- **BRIEF**: Print, exactly as they appear in the listing below, the lines from the line with "Viewport: 800px width, 1037px height." to the line with "Open the Results", with both end lines kept.

- **RAW DATA**:

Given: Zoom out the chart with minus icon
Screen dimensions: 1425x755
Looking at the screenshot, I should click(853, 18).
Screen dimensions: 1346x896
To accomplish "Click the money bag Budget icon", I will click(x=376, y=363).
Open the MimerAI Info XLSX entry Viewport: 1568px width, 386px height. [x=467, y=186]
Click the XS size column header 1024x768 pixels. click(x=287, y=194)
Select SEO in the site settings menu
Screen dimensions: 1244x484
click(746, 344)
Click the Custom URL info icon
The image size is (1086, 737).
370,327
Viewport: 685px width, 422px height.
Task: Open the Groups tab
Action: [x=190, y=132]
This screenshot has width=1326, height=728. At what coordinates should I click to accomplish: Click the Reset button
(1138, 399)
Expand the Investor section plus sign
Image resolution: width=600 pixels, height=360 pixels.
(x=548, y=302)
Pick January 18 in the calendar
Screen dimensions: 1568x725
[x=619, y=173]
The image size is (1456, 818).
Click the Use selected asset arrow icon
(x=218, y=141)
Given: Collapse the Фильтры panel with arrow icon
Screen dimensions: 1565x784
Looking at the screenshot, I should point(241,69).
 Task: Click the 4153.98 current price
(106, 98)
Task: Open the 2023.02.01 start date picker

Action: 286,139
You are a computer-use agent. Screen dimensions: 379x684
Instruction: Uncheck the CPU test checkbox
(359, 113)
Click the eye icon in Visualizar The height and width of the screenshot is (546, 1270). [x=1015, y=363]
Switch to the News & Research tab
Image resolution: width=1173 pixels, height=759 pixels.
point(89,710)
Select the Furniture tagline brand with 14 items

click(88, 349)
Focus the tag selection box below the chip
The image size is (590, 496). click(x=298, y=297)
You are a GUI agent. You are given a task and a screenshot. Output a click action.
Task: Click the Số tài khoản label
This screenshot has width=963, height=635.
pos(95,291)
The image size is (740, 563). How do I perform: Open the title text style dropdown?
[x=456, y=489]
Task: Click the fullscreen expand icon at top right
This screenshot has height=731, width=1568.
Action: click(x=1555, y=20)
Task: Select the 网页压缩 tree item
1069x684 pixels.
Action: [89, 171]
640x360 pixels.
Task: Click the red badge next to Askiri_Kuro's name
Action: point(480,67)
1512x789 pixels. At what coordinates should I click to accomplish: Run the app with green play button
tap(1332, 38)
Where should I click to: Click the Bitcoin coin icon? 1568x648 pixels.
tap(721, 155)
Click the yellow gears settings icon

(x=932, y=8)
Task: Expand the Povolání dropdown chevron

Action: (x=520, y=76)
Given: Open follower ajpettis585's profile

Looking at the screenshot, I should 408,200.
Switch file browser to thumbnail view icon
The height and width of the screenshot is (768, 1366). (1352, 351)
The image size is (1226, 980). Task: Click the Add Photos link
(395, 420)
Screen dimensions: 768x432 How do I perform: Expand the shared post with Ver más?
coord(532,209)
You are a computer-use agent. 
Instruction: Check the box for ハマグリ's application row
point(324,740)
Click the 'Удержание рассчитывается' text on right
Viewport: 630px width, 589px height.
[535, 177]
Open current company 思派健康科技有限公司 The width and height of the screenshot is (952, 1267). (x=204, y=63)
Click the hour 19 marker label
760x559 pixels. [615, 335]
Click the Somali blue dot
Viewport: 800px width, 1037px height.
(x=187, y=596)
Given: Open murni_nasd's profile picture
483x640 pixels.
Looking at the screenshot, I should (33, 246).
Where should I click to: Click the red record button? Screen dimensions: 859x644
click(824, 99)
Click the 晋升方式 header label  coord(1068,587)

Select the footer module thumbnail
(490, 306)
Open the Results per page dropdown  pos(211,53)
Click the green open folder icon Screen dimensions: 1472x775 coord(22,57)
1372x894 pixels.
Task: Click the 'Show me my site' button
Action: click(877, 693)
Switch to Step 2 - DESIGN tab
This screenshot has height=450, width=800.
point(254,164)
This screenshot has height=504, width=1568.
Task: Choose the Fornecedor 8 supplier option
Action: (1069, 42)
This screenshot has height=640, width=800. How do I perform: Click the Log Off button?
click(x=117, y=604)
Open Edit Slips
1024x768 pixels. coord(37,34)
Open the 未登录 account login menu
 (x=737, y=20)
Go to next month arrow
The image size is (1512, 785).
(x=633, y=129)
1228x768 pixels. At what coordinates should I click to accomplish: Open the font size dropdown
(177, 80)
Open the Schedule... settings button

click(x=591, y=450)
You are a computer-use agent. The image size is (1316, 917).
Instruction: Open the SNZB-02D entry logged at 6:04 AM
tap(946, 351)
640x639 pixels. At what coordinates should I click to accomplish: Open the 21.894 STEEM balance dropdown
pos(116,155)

- **REPLY TO THE EXERCISE**:
Viewport: 800px width, 1037px height.
(x=187, y=596)
Given: Open murni_nasd's profile picture
483x640 pixels.
Looking at the screenshot, I should (33, 246).
Where should I click to: Click the red record button? Screen dimensions: 859x644
click(824, 99)
Click the 晋升方式 header label  coord(1068,587)

Select the footer module thumbnail
(490, 306)
Open the Results per page dropdown  pos(211,53)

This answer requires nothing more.